» Challenge
Can you retype word for word the lines of the records starting at the line containing "Click the title 充电地图" and ending at the line containing "Screen dimensions: 812x457 pyautogui.click(x=288, y=279)", with both of those lines included?

» Data for this exercise
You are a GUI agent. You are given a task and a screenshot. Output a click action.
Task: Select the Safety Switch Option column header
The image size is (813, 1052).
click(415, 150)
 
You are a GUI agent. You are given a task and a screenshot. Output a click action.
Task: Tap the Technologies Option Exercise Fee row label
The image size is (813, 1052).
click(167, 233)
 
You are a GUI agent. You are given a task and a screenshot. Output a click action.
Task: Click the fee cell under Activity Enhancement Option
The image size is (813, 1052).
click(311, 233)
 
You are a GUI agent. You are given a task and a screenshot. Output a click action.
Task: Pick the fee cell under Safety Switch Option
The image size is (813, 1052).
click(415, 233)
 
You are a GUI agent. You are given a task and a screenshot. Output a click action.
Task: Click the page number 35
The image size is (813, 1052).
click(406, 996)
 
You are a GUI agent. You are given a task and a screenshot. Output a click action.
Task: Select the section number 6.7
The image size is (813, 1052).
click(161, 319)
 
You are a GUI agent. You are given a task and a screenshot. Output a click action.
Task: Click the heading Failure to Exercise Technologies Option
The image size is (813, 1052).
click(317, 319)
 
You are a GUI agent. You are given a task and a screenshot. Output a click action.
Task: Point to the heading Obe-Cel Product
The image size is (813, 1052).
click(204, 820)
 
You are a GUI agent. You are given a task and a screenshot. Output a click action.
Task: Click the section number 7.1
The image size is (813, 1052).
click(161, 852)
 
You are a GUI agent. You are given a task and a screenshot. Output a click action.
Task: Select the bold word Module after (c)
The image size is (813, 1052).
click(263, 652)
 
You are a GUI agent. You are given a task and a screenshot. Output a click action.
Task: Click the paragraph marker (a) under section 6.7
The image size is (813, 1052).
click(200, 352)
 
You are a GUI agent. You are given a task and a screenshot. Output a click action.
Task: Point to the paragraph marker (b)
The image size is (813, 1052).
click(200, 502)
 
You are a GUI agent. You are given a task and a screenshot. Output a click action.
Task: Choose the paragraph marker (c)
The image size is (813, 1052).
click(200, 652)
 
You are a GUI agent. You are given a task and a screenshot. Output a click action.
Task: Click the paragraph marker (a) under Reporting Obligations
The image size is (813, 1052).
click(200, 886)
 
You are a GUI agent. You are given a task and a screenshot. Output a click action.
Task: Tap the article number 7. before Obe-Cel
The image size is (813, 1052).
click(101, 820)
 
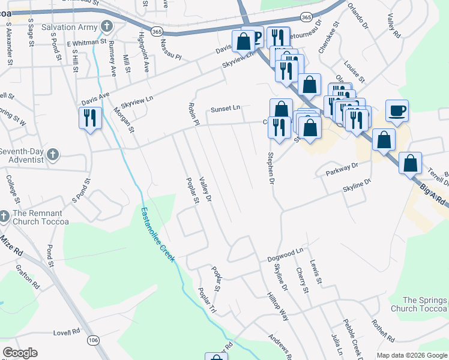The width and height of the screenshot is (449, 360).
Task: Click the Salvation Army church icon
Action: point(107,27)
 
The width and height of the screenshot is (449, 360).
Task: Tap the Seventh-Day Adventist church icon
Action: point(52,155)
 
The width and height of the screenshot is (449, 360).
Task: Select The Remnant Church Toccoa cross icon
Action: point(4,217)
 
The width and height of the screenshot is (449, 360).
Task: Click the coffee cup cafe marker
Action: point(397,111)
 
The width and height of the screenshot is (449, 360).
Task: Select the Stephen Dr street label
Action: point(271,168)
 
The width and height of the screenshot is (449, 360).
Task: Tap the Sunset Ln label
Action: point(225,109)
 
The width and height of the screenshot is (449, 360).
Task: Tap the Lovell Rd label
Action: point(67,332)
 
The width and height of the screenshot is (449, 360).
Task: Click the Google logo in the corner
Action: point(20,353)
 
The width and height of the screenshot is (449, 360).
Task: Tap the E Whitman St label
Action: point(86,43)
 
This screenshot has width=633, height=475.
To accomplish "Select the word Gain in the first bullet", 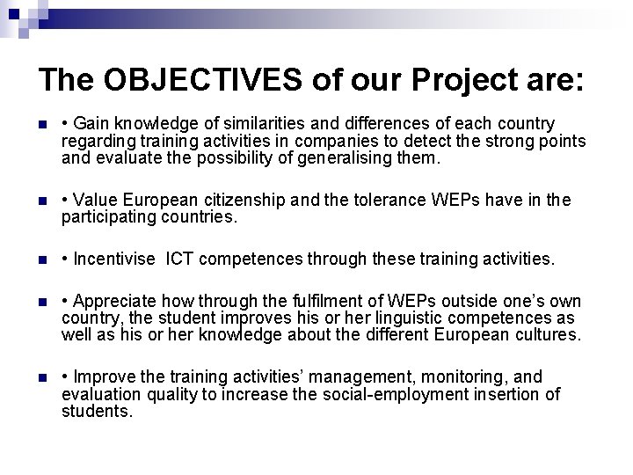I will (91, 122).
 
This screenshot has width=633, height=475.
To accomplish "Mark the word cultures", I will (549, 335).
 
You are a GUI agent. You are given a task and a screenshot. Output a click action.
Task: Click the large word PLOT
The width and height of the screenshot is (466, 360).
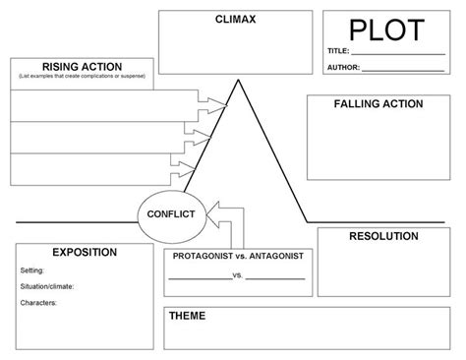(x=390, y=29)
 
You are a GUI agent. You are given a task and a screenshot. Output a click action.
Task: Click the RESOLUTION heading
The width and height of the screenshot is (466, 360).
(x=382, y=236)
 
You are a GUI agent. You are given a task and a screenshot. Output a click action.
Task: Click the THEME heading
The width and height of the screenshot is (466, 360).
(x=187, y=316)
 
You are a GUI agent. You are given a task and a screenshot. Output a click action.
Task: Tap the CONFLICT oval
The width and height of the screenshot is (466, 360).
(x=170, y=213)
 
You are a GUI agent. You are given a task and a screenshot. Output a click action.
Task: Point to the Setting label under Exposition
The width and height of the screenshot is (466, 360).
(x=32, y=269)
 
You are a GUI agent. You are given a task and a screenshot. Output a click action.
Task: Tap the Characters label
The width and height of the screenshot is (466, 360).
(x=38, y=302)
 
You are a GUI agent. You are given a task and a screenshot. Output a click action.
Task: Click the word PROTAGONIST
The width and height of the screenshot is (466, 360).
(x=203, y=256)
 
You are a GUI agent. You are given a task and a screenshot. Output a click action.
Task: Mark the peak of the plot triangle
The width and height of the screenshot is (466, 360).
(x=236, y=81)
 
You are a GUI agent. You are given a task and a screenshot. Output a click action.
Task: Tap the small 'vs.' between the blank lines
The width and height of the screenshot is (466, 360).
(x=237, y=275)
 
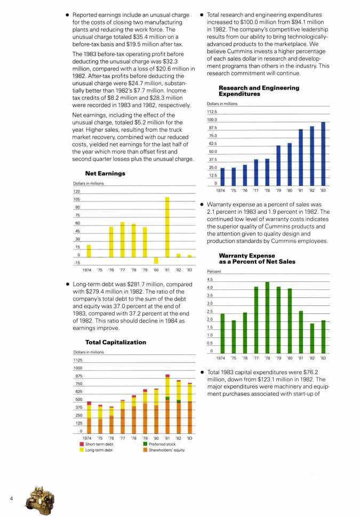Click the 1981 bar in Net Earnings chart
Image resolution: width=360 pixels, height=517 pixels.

--

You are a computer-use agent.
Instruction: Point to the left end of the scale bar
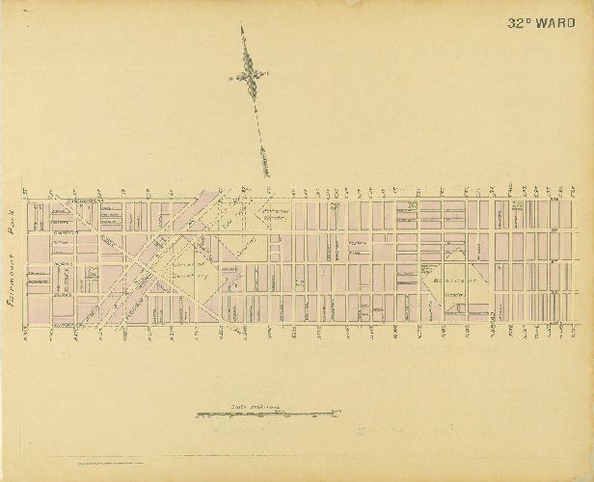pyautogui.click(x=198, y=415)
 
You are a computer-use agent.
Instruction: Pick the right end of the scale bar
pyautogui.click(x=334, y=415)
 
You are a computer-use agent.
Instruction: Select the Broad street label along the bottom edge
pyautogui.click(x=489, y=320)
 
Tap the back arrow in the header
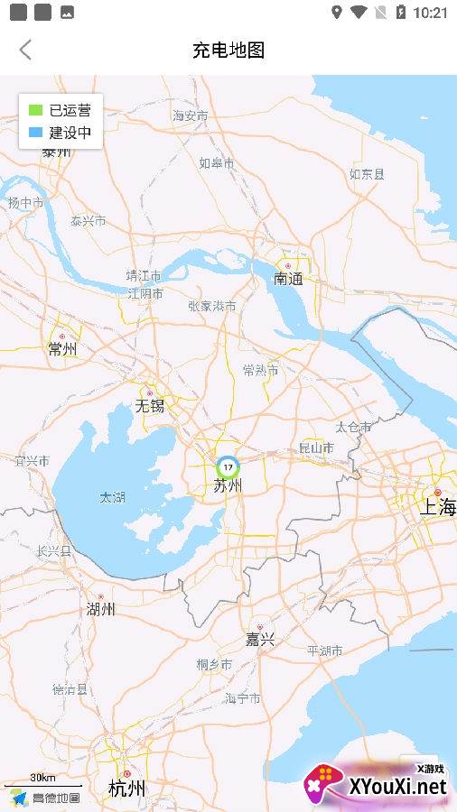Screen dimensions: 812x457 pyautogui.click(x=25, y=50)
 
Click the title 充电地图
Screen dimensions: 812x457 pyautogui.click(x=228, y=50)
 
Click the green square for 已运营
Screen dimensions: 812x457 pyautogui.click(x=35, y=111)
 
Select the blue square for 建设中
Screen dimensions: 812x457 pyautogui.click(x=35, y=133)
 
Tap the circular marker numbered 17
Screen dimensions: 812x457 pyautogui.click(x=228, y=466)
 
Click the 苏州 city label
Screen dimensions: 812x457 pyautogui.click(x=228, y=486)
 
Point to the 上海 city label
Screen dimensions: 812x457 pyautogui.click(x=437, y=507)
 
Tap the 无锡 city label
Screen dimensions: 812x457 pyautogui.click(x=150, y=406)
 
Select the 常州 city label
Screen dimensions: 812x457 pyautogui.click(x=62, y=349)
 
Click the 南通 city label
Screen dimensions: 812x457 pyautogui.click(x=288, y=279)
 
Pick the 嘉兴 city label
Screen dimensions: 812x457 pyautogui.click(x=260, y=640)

---

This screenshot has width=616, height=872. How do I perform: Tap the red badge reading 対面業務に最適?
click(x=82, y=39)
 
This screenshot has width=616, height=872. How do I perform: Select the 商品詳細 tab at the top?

» Full solution
Click the title 充电地图
Screen dimensions: 812x457 pyautogui.click(x=228, y=50)
 
Click the green square for 已运营
Screen dimensions: 812x457 pyautogui.click(x=35, y=111)
 
Select the blue square for 建设中
Screen dimensions: 812x457 pyautogui.click(x=35, y=133)
 
Tap the circular marker numbered 17
Screen dimensions: 812x457 pyautogui.click(x=228, y=466)
 
Click the 苏州 city label
Screen dimensions: 812x457 pyautogui.click(x=228, y=486)
 
Point to the 上海 city label
Screen dimensions: 812x457 pyautogui.click(x=437, y=507)
 
Tap the 无锡 city label
Screen dimensions: 812x457 pyautogui.click(x=150, y=406)
 
Select the 常州 city label
Screen dimensions: 812x457 pyautogui.click(x=62, y=349)
 
Click the 南通 city label
Screen dimensions: 812x457 pyautogui.click(x=288, y=279)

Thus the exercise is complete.